An observer stationed at a fixed Schwarzschild radial coordinate R near a spherical star of mass M observes a photon moving radially away from the star and measures its energy to be E. What are the components of this photon's four-momentum $p$ in the Schwarzschild coordiante basis? (Hint:$p*p=0$ for a photon.)

I wasn't sure if $p^t=E$ in a curved spacetime. So I it looked here, which gives out the answer: $$p=\left[E\left(1-\frac{2GM}{R}\right)^{-\frac 12},E\sqrt{1-\frac{2GM}R},0,0\right]$$
My question is: Why is $p*u_{obs}=-E$ valid all the time, not only in special relativity but also in this case? The article on that website simply says because the euqation is a tensor equation, but I still don't get it.

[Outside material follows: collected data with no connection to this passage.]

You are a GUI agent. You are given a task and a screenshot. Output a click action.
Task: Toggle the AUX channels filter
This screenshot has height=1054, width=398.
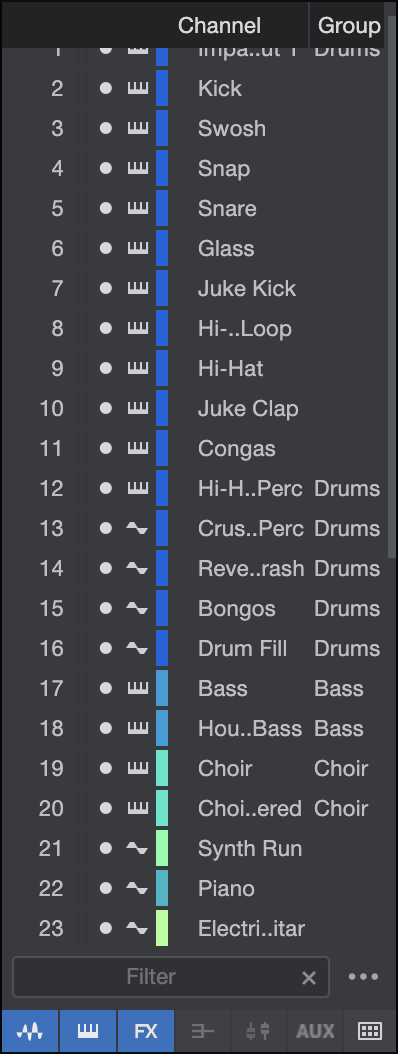pos(315,1031)
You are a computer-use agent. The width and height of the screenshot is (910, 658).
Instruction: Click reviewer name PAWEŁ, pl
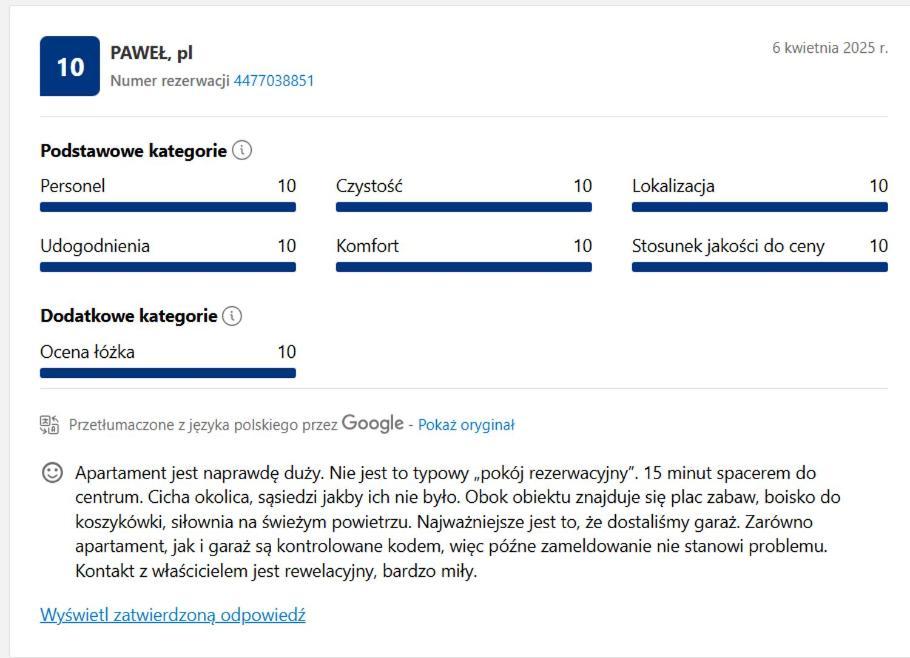coord(151,53)
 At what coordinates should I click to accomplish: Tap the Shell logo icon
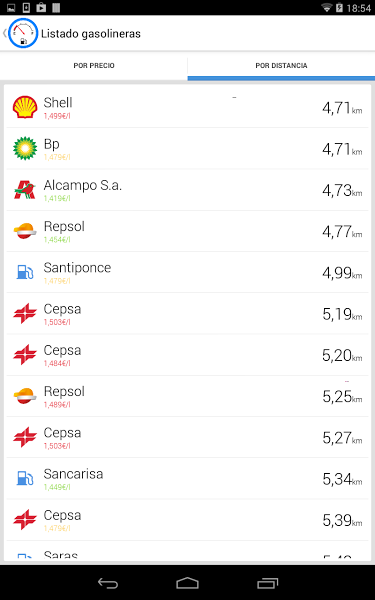click(25, 107)

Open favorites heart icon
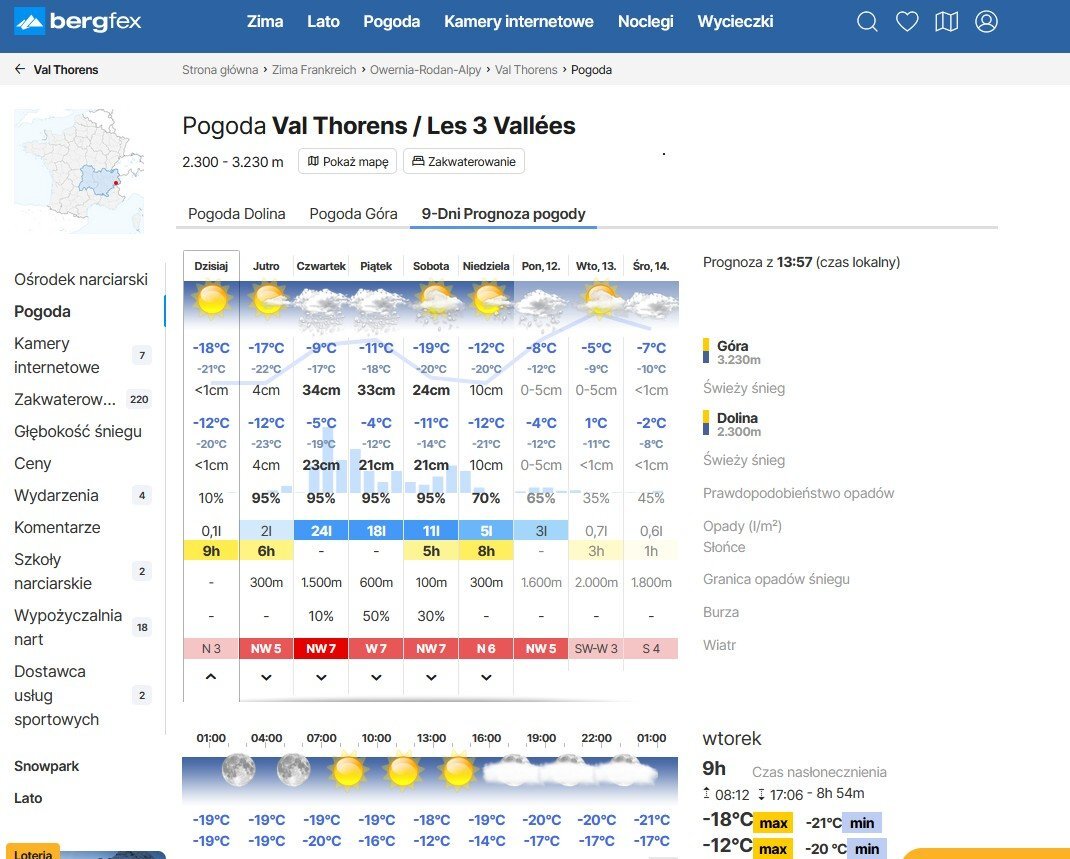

 A: If $(M,g_{\alpha\beta})$ is the space-time and $p$ is some event on the worldline of an observer then at $p$ this observer can construct an orthonormal basis,specifically a local Lorentz frame $e_{\hat{\alpha}}$ (where hatted index indicates orthonormal frame), so that $g_{\mu\nu}e^{\mu}{}{}_{\hat{\alpha}}e^{\nu}{}{}_{\hat{\beta}} = \eta_{\hat{\alpha}\hat{\beta}}$ i.e. at $p$ the metric just reduces to the Minkowski metric; this is due to a very standard result in linear algebra. 
What this means for this observer then is, at $p$, all the laws of physics that can be expressed entirely in terms of quantities depending on $p$ and $p$ alone will reduce to the laws of physics in SR when using the local Lorentz frame. Since $p^{\alpha}$ and $u^{\alpha}_{\text{obs}}$ are both just 4-vectors living in $T_pM$ this applies and so the SR relation $p_{\hat{\alpha}}u^{\hat{\alpha}}_{\text{obs}} = -E$ holds at $p$ in $e_{\hat{\alpha}}$ for this observer. But this is clearly a tensor equation so it must hold generally in any basis, be it an orthonormal one or a coordinate one.